Song of Solomon 2:7; 3:5 (ESV)

I adjure you, O daughters of Jerusalem,
by the gazelles or the does of the field,
that you not stir up or awaken love
    until it pleases.
This Pure Passion Series is where I share my story.  The truth is most of my life has been full ofconfusion about the gift of sexuality.  In experiencing Pure Passion in my relationship with God, I began to have clarity about the depth of desire God gives us.  It’s ultimate end is Himself.  Recently, I have begun to see that this same passion is intended to bring wild, blessed life to sexuality.  
The best analogy I have found is that passion is a river that, in marriage only, is meant to move with freedom sexually as this treasure is the gift given to both husband and wife. 
But what about when we are dating?  Essentially we are in between the clarity of the single where pure passion is fulfilled in God, and the pure passion that is intended to envelop and infuse sexual intimacy as married couples delight in God and each other.
http://janscardinophotography.com/
Is there any expression of pure passion that is in between these two extremes? One that honors God while we are dating?
Although there are lots of ways to answer this question, I want to respond from my story. That is how I see it in a fresh, yet painful, way as I learn the nature of pure passion and what it means to defile it.
Most of my life I have had no idea that all-out heart commitment and love for God had any connection to sexual desire.  I thought of them as warring opposites.
A lot of this comes from the double-barreled confusion of silence amongst Christians related to the gift of sex paired with severe warning against sexual immorality.  This forms a legalistic culture that feeds on fear while opening the door to hiding, shame, ignorance and sin. 
I am a product of this culture. The warnings took effect.  Truly, I did not think it was especially appealing to have sex, that big ugly NO NO, with anyone.  So I did remain pure sexually while dating.  Yet I gave entirely too much away.
It’s true.  
Perspective gets all mixed up and murky when we don’t see pure passion as the vein that pumps blood into both the longing of our souls for union with God and fuels the good desire for one-flesh union in marriage.   
During my dating years, I loved and lived for God in adventurous and joy-filled ways.  This passion for Him naturally found expression in friendships, good guy friendships and dating relationships.
And since the spiritual and emotional elements of relationships are freely talked about among Christians, I thought there was nothing wrong with giving of myself in the same way in relationships with guys.  There weren’t the clear red flags that came with sexual acts.  I wasn’t even kissing you all! So, surely it was all good.  

Wrong, wrong, wrong!
But where did I go wrong?  Why did I end up giving away the passion meant only for God while I remained sexually pure?
I take responsibility for what I will call spiritual and emotional promiscuity.  Although I was confused, something in me knew I was investing too much in guy friendships and dating relationships with good guy friends.  
But I desperately needed someone to make it clearer to me.
This is why I say that the warped and all-too-prevalent view that sexual purity is a safeguard to pure passion can have a devastating effect on good Christian girls like me.
So, really, truly, I think it’s time to talk about it all.
 
We need to stop separating the spiritual and emotional from the physical when it comes to sexuality. 

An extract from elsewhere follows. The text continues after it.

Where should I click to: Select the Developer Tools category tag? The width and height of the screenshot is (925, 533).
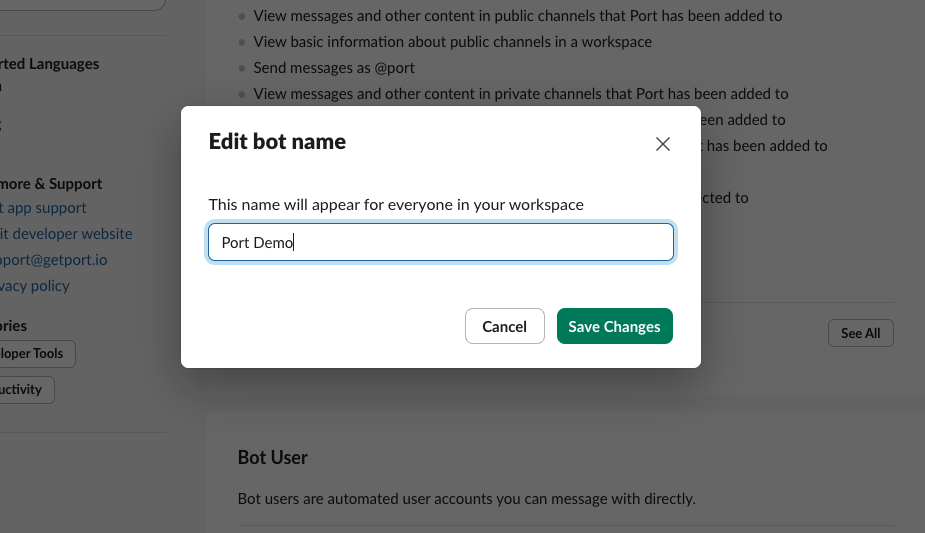tap(34, 353)
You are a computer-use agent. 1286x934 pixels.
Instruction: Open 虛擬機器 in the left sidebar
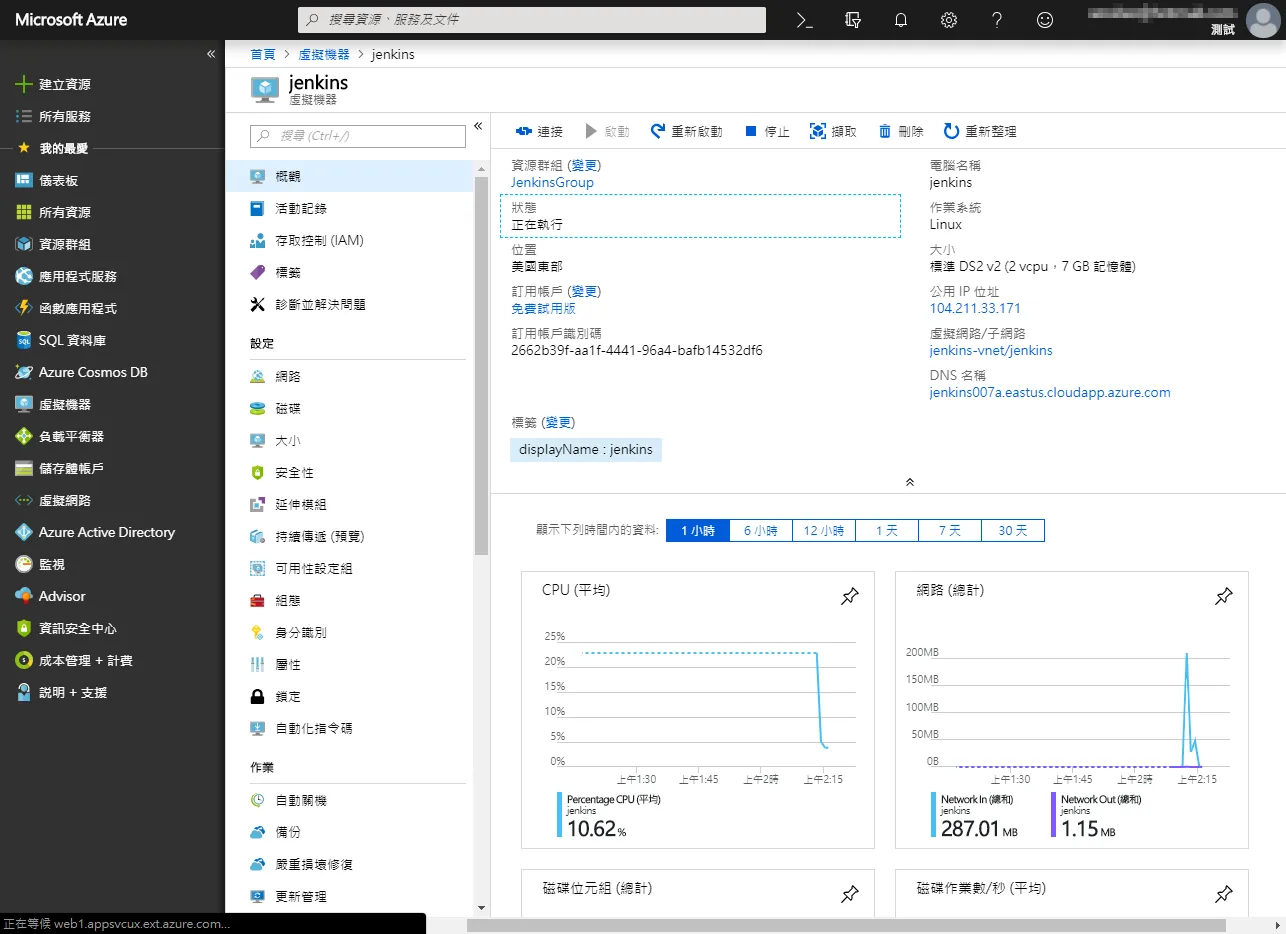65,404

 In the blessed fullness of lifetime covenantal commitment in marriage between a man and woman, sex is the deepest spiritual, emotional and physical expression of love and worship that we can give to God in the context of community.  Through it we touch the redemptive heartbeat of Christ’s death on the cross, buying back all the innocent beauty of love that was lost.  Therefore we must understand and remind each other what we give away when we let any level of unguarded passion flow outside of the intimacy of marriage.
The TRUTH is that pure sexual passion is gorgeous, breathtaking, wild and delightful– a pearl-of-great-price we must be inspired to sacrifice everything to keep.  It is a vision God holds for us, as the Giver of Marriage, and it awaits His clear timing to find its naked and unashamed revelation.  
So, you who are dating, whether in groups of friends, casually or exclusively, embrace the gift of pure passion.  Honor this indescribable gift at the cost of your life. Revolutionize your thinking.  Let your hearts be stunned.  And may the Beauty sought through ALL righteous yearnings rise up to form a hot, holy hold around the fountain of your own precious and unique passion.  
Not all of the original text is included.